■ TRECHO DADO

7º Lugar: Chapter 24
3X05
Esses são apenas dois grandes momentos do episódio que Noah Hawley não consegue transmitir peso dramático. As sequências foram brilhantemente executadas, mas, em ambas, ficaram faltando consequências imediatas e diretas. Eu até entenderia no caso de David, já que ele nunca foi um personagem com mais de uma ponta aqui e ali, mas mesmo ele, considerando o que acontece, merecia mais. Lenny então, nem se fala. David sofre mais com o sequestro de Switch por Cary do que pela morte sangrenta de sua mais antiga companheira.
6º Lugar: Chapter 21
3X02
É fascinante como Hawley expande sua teia de dúvidas, meias-verdades e mentiras, fazendo-nos novamente, como no começo da série, ter dificuldade de separar ilusão de realidade, só que de maneira muito mais discreta e insidiosa. Ao inserir viagem no tempo nesse mix, o showrunner quer abrir a possibilidade de um recomeço, justamente o que David busca e que Syd renega. Hawley quer que achemos que tudo pode ser resolvido em um piscar de olhos, que toda a maldade pode ser apagada e que tudo pode voltar a ser como era antes. A reunião de dois seres superpoderosos como Farouk e Haller à Switch, provavelmente em breve com poderes amplificados, é explosiva em todos os sentidos e deixa qualquer um mais do que intrigado para ver até onde isso vai.

■ MATERIAL
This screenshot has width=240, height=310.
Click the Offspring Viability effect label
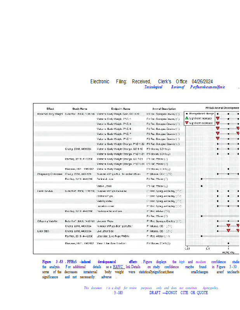48,221
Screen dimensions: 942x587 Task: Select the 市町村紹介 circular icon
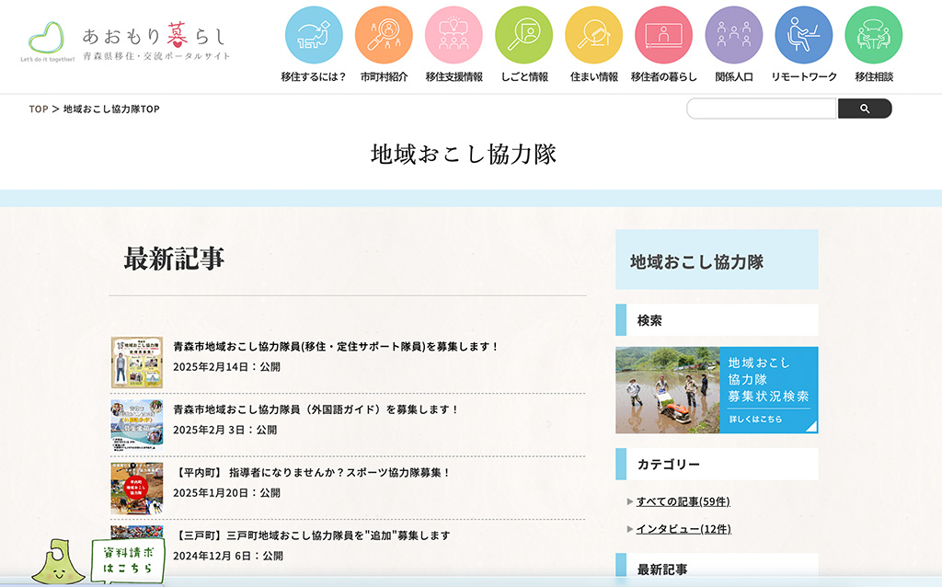point(384,35)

■ TAREFA DO EXERCÍCIO A
Por favor, explique em uma a três frases por que, segundo o trecho sobre os episódios, o showrunner insere viagem no tempo na trama de Chapter 21.
■ TAREFA DO EXERCÍCIO B
Prossiga com o trecho sobre os episódios a partir da última frase apresentada.

■ RESULTADO DO EXERCÍCIO A
Ele insere a viagem no tempo para abrir a possibilidade de um recomeço. É justamente o que David busca e o que Syd renega.

■ RESULTADO DO EXERCÍCIO B
5º Lugar: Chapter 23
3X04
Os tais Demônios do Tempo, literais monstros peludos que me lembraram fortemente das criaturas do futuro distante de A Máquina do Tempo, de H.G. Wells, o que certamente não é uma coincidência, já haviam sido aludidos antes e era óbvio que eles apareceriam alguma hora. Peludos, com olhos brilhantes e trabalhados visualmente com jump cuts e uma atmosfera expressionista, os bichos tinham tudo para ficarem ridículos. Mas a forma como o roteiro lidou com o arremesso de David para um campo de concentração nazista para ver sua mãe e como acelerou a vida de Lenny até o leito de morte de sua filha emprestaram uma interessante dramaticidade à proposta, afastando – pelo menos no meu caso – a estranheza inicial do conceito. E isso sem contar com o corte para um episódio de The Shield, claro…
4º Lugar: Chapter 26
3X07
O roteiro co-escrito por Noah Hawley e Olivia Dufault usa basicamente tudo que aprendemos ao longo da temporada para entregar um episódio astuto que faz perfeito uso da lógica interna criada, retornando não só aos Comedores de Tempo, onipresentes aqui, como também ao Tempo entre o Tempo para onde o Farouk do presente fora arremessado no Capítulo 24 em uma perfeita preparação para um final potencialmente explosivo em que provavelmente veremos finalmente o embate entre Charles e Ahmal no plano astral que somente vimos na fantástica versão em giz do Capítulo 7 ou alguma variação disso (ou não veremos nada, pois a única certeza que tenho é que não tenho certeza de nada do que se passa na cabeça Hawley).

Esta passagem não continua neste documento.